On 09/06/2010 08:57 μμ, Matthew Dillon wrote:
:I fully agree that tokens are a more convenient API than, say, lockmgr
:locks, but AFAIK nobody has investigated their behavior under heavy
:contention (I suspect you have Matt, so please share any information you
:might have collected).
     Tokens and the big-giant-lock behave the same way when under contention.
     Both basically call lwkt_switch().  The LWKT scheduler then essentially
     spins looking for schedulable threads until it finds one for which it
     can restore the state of both the MP lock and the token(s).
:Right now, the lwkt_switch() routine is responsible for getting all
:tokens that a thread needs to run.
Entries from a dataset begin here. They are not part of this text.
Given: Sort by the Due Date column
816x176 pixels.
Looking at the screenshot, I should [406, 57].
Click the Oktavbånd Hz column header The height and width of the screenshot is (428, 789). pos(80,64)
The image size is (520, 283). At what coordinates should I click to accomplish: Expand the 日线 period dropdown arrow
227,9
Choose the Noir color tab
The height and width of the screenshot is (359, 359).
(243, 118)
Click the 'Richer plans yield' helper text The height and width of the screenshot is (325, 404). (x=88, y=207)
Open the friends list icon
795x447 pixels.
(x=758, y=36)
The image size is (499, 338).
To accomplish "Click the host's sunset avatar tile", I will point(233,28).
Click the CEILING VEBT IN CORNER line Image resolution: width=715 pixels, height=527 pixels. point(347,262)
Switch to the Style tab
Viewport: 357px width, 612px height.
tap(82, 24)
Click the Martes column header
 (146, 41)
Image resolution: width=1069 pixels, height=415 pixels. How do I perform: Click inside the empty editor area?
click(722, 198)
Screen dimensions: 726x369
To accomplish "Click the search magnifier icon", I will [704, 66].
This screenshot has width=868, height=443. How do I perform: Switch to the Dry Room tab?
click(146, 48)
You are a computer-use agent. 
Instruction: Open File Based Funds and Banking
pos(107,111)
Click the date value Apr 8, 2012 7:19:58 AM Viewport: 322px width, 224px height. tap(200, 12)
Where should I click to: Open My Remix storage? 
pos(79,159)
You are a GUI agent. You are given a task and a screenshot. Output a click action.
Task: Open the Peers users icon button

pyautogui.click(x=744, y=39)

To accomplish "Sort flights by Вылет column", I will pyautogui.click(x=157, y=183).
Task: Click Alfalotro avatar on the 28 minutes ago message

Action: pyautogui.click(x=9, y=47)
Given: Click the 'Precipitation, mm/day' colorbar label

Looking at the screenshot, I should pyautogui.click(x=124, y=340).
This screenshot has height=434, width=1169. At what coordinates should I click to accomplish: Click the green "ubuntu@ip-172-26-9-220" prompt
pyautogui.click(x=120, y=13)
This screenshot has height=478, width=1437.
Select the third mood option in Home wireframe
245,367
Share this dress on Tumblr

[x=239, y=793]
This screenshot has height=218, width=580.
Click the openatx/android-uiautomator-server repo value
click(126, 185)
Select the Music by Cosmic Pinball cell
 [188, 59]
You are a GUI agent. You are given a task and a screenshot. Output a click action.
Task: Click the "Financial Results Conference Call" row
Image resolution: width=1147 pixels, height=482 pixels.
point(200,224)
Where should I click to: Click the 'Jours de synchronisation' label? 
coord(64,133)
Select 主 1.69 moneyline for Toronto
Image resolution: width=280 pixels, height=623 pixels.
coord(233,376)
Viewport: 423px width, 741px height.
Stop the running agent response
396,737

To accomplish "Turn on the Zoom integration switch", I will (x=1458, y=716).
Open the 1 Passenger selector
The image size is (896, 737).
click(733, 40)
If it can't get them (because some
:token is owned by a thread running on a different cpu), it moves on to
:the next runnable thread.
:
:However, lwkt_getalltokens() tries to get the tokens in the same order
:that they were acquired by the thread, which means that if you lose a
:race to another thread that needs your Nth token, you just wasted time
:on taking (N - 1) tokens, possibly obstructing other threads that could
:use those tokens to move forward. I admit that in practice most threads
:will take the same tokens in the same order, so I don't expect that to
:be a big issue. Some concrete data would be nice though :)
[description of issues with taking the tokens in reverse order]
>
     If you think about it the meet-in-the-middle collision can create a
     horrible cascading effect on systems with a lot of cpus, where everyone
     contends until all cpus in question wind up in the scheduler.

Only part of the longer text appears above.